### What this task involves
Within the listing, each line that has the string "below" should be copied.

### Exercise data
++++++++++
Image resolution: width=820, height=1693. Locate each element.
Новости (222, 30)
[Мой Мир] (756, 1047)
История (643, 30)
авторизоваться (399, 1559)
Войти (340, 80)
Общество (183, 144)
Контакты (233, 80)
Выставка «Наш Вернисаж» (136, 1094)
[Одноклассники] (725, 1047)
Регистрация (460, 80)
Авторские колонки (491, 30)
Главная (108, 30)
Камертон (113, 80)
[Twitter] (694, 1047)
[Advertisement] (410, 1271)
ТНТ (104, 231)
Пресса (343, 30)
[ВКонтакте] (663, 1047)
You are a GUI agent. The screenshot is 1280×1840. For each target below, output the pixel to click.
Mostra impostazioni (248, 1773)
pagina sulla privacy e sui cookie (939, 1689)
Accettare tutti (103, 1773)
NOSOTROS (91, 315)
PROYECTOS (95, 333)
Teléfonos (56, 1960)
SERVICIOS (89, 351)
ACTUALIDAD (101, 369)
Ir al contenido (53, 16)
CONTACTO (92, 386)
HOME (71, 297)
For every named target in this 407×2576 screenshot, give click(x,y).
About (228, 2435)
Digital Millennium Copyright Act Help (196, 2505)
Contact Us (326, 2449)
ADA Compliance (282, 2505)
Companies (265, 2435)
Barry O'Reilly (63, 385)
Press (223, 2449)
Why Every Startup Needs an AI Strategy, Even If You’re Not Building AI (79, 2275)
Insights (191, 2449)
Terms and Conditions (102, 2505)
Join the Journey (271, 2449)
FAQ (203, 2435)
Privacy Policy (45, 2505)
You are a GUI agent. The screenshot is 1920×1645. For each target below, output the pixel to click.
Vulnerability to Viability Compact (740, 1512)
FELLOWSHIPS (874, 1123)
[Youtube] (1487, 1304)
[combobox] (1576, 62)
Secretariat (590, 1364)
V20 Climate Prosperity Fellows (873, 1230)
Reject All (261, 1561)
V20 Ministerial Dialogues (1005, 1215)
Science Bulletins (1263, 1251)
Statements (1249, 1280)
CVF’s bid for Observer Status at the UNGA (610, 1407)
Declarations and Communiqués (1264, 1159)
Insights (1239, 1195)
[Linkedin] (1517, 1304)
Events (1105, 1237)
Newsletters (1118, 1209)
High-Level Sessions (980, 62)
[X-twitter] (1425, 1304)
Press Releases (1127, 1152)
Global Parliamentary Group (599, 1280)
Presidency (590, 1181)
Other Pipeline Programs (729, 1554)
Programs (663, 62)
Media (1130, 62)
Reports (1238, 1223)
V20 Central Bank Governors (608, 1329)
++++++++++
### Exercise response
You are a GUI agent. The screenshot is 1280×1840. For each target below, output the pixel to click.
You are a GUI agent. The screenshot is 1920×1645. For each target below, output the pixel to click.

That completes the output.